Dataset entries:
## BEGIN

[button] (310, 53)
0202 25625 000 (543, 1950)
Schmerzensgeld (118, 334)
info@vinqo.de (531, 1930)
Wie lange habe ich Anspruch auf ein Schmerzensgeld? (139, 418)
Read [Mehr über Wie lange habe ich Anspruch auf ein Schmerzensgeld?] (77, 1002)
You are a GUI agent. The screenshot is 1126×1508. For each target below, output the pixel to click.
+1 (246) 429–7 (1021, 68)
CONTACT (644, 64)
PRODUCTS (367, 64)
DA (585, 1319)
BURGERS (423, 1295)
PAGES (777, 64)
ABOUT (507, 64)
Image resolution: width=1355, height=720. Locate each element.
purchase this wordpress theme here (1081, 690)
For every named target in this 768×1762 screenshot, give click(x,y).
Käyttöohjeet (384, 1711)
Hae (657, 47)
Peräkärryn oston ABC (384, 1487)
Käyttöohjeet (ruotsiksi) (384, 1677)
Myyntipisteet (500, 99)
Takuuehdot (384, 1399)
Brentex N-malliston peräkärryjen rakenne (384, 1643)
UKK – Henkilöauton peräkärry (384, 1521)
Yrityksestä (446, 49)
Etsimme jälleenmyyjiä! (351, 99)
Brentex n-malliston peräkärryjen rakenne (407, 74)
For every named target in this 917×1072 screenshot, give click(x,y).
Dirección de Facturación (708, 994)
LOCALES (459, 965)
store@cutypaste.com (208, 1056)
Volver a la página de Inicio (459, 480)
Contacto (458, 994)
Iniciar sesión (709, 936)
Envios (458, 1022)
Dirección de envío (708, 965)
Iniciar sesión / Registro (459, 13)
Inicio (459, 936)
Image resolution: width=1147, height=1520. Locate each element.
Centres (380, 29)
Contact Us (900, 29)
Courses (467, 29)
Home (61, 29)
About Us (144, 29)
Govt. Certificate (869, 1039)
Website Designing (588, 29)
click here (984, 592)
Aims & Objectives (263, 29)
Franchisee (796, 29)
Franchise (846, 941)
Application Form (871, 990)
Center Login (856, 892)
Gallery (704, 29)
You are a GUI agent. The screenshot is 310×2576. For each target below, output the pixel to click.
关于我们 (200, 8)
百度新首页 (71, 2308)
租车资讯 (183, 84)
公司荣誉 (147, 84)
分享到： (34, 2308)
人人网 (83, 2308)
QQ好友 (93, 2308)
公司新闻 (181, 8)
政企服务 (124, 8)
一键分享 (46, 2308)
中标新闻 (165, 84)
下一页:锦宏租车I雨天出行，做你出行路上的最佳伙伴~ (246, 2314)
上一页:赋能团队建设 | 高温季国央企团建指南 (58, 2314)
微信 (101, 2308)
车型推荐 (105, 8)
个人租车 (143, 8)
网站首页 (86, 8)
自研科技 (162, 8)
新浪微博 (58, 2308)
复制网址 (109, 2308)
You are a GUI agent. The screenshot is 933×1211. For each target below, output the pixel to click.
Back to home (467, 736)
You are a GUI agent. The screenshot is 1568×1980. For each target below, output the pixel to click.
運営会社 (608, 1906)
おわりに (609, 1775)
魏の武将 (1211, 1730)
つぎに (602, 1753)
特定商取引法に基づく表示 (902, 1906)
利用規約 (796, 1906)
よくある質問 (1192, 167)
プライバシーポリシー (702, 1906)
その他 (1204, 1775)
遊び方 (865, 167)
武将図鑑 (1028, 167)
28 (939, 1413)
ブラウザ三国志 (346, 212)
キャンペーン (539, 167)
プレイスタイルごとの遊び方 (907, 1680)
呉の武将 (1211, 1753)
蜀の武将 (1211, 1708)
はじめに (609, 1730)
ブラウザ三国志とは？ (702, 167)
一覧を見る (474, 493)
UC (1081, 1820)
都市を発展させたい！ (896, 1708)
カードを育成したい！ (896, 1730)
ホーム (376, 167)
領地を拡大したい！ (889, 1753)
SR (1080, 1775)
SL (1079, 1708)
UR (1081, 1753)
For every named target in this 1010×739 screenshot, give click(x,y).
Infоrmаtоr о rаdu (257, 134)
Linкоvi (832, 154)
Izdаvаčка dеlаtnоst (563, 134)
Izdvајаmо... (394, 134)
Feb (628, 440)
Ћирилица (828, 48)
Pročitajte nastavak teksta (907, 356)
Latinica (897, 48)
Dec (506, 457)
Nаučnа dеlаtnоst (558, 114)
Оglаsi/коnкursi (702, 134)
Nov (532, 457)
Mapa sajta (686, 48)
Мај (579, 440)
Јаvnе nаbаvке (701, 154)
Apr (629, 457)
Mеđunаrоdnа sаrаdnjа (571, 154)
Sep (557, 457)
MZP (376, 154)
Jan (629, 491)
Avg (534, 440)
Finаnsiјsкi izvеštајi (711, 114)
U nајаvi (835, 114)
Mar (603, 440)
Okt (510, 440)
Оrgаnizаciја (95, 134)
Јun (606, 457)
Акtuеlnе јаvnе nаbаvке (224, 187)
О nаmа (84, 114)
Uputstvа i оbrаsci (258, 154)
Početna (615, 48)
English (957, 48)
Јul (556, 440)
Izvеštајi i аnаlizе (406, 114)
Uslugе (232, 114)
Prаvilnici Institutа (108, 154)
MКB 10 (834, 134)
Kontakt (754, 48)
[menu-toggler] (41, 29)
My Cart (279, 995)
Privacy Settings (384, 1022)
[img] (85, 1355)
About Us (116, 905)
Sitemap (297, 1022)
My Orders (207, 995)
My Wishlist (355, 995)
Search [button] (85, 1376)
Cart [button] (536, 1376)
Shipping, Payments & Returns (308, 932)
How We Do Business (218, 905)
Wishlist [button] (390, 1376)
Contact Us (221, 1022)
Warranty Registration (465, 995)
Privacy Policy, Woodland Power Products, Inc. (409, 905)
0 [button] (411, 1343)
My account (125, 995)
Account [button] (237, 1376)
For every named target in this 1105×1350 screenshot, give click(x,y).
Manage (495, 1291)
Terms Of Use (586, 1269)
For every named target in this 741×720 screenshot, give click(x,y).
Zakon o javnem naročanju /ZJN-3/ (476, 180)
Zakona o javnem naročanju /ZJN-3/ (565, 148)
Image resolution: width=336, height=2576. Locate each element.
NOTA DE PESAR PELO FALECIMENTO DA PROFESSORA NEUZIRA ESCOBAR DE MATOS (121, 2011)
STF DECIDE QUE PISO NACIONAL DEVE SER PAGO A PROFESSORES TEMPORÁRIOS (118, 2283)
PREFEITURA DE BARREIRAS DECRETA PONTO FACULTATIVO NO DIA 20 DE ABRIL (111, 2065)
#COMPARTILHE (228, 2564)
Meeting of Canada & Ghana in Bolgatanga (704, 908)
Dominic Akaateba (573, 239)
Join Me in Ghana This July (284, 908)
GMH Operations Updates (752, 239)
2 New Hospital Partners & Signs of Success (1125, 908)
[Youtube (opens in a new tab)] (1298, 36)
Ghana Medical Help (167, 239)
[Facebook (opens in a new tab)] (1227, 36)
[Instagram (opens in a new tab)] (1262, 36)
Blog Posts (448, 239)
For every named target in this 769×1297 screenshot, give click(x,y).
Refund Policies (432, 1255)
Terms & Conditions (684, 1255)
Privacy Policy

## END

# Aim
Rewrite the lines above, changing every "screenshot" to "screen image" and leaving everything else as it is.

# Worked answer
[button] (310, 53)
0202 25625 000 (543, 1950)
Schmerzensgeld (118, 334)
info@vinqo.de (531, 1930)
Wie lange habe ich Anspruch auf ein Schmerzensgeld? (139, 418)
Read [Mehr über Wie lange habe ich Anspruch auf ein Schmerzensgeld?] (77, 1002)
You are a GUI agent. The screen image is 1126×1508. For each target below, output the pixel to click.
+1 (246) 429–7 (1021, 68)
CONTACT (644, 64)
PRODUCTS (367, 64)
DA (585, 1319)
BURGERS (423, 1295)
PAGES (777, 64)
ABOUT (507, 64)
Image resolution: width=1355, height=720. Locate each element.
purchase this wordpress theme here (1081, 690)
For every named target in this 768×1762 screen image, give click(x,y).
Käyttöohjeet (384, 1711)
Hae (657, 47)
Peräkärryn oston ABC (384, 1487)
Käyttöohjeet (ruotsiksi) (384, 1677)
Myyntipisteet (500, 99)
Takuuehdot (384, 1399)
Brentex N-malliston peräkärryjen rakenne (384, 1643)
UKK – Henkilöauton peräkärry (384, 1521)
Yrityksestä (446, 49)
Etsimme jälleenmyyjiä! (351, 99)
Brentex n-malliston peräkärryjen rakenne (407, 74)
For every named target in this 917×1072 screen image, give click(x,y).
Dirección de Facturación (708, 994)
LOCALES (459, 965)
store@cutypaste.com (208, 1056)
Volver a la página de Inicio (459, 480)
Contacto (458, 994)
Iniciar sesión (709, 936)
Envios (458, 1022)
Dirección de envío (708, 965)
Iniciar sesión / Registro (459, 13)
Inicio (459, 936)
Image resolution: width=1147, height=1520. Locate each element.
Centres (380, 29)
Contact Us (900, 29)
Courses (467, 29)
Home (61, 29)
About Us (144, 29)
Govt. Certificate (869, 1039)
Website Designing (588, 29)
click here (984, 592)
Aims & Objectives (263, 29)
Franchisee (796, 29)
Franchise (846, 941)
Application Form (871, 990)
Center Login (856, 892)
Gallery (704, 29)
You are a GUI agent. The screen image is 310×2576. For each target below, output the pixel to click.
关于我们 (200, 8)
百度新首页 (71, 2308)
租车资讯 (183, 84)
公司荣誉 (147, 84)
分享到： (34, 2308)
人人网 (83, 2308)
QQ好友 (93, 2308)
公司新闻 (181, 8)
政企服务 (124, 8)
一键分享 (46, 2308)
中标新闻 (165, 84)
下一页:锦宏租车I雨天出行，做你出行路上的最佳伙伴~ (246, 2314)
上一页:赋能团队建设 | 高温季国央企团建指南 (58, 2314)
微信 (101, 2308)
车型推荐 (105, 8)
个人租车 (143, 8)
网站首页 (86, 8)
自研科技 (162, 8)
新浪微博 (58, 2308)
复制网址 (109, 2308)
You are a GUI agent. The screen image is 933×1211. For each target below, output the pixel to click.
Back to home (467, 736)
You are a GUI agent. The screen image is 1568×1980. For each target below, output the pixel to click.
運営会社 (608, 1906)
おわりに (609, 1775)
魏の武将 (1211, 1730)
つぎに (602, 1753)
特定商取引法に基づく表示 (902, 1906)
利用規約 (796, 1906)
よくある質問 (1192, 167)
プライバシーポリシー (702, 1906)
その他 (1204, 1775)
遊び方 (865, 167)
武将図鑑 (1028, 167)
28 (939, 1413)
ブラウザ三国志 (346, 212)
キャンペーン (539, 167)
プレイスタイルごとの遊び方 (907, 1680)
呉の武将 (1211, 1753)
蜀の武将 (1211, 1708)
はじめに (609, 1730)
ブラウザ三国志とは？ (702, 167)
一覧を見る (474, 493)
UC (1081, 1820)
都市を発展させたい！ (896, 1708)
カードを育成したい！ (896, 1730)
ホーム (376, 167)
領地を拡大したい！ (889, 1753)
SR (1080, 1775)
SL (1079, 1708)
UR (1081, 1753)
For every named target in this 1010×739 screen image, give click(x,y).
Infоrmаtоr о rаdu (257, 134)
Linкоvi (832, 154)
Izdаvаčка dеlаtnоst (563, 134)
Izdvајаmо... (394, 134)
Feb (628, 440)
Ћирилица (828, 48)
Pročitajte nastavak teksta (907, 356)
Latinica (897, 48)
Dec (506, 457)
Nаučnа dеlаtnоst (558, 114)
Оglаsi/коnкursi (702, 134)
Nov (532, 457)
Mapa sajta (686, 48)
Мај (579, 440)
Јаvnе nаbаvке (701, 154)
Apr (629, 457)
Mеđunаrоdnа sаrаdnjа (571, 154)
Sep (557, 457)
MZP (376, 154)
Jan (629, 491)
Avg (534, 440)
Finаnsiјsкi izvеštајi (711, 114)
U nајаvi (835, 114)
Mar (603, 440)
Okt (510, 440)
Оrgаnizаciја (95, 134)
Јun (606, 457)
Акtuеlnе јаvnе nаbаvке (224, 187)
О nаmа (84, 114)
Uputstvа i оbrаsci (258, 154)
Početna (615, 48)
English (957, 48)
Јul (556, 440)
Izvеštајi i аnаlizе (406, 114)
Uslugе (232, 114)
Prаvilnici Institutа (108, 154)
MКB 10 (834, 134)
Kontakt (754, 48)
[menu-toggler] (41, 29)
My Cart (279, 995)
Privacy Settings (384, 1022)
[img] (85, 1355)
About Us (116, 905)
Sitemap (297, 1022)
My Orders (207, 995)
My Wishlist (355, 995)
Search [button] (85, 1376)
Cart [button] (536, 1376)
Shipping, Payments & Returns (308, 932)
How We Do Business (218, 905)
Wishlist [button] (390, 1376)
Contact Us (221, 1022)
Warranty Registration (465, 995)
Privacy Policy, Woodland Power Products, Inc. (409, 905)
0 [button] (411, 1343)
My account (125, 995)
Account [button] (237, 1376)
For every named target in this 1105×1350 screen image, give click(x,y).
Manage (495, 1291)
Terms Of Use (586, 1269)
For every named target in this 741×720 screen image, give click(x,y).
Zakon o javnem naročanju /ZJN-3/ (476, 180)
Zakona o javnem naročanju /ZJN-3/ (565, 148)
Image resolution: width=336, height=2576. Locate each element.
NOTA DE PESAR PELO FALECIMENTO DA PROFESSORA NEUZIRA ESCOBAR DE MATOS (121, 2011)
STF DECIDE QUE PISO NACIONAL DEVE SER PAGO A PROFESSORES TEMPORÁRIOS (118, 2283)
PREFEITURA DE BARREIRAS DECRETA PONTO FACULTATIVO NO DIA 20 DE ABRIL (111, 2065)
#COMPARTILHE (228, 2564)
Meeting of Canada & Ghana in Bolgatanga (704, 908)
Dominic Akaateba (573, 239)
Join Me in Ghana This July (284, 908)
GMH Operations Updates (752, 239)
2 New Hospital Partners & Signs of Success (1125, 908)
[Youtube (opens in a new tab)] (1298, 36)
Ghana Medical Help (167, 239)
[Facebook (opens in a new tab)] (1227, 36)
[Instagram (opens in a new tab)] (1262, 36)
Blog Posts (448, 239)
For every named target in this 769×1297 screen image, give click(x,y).
Refund Policies (432, 1255)
Terms & Conditions (684, 1255)
Privacy Policy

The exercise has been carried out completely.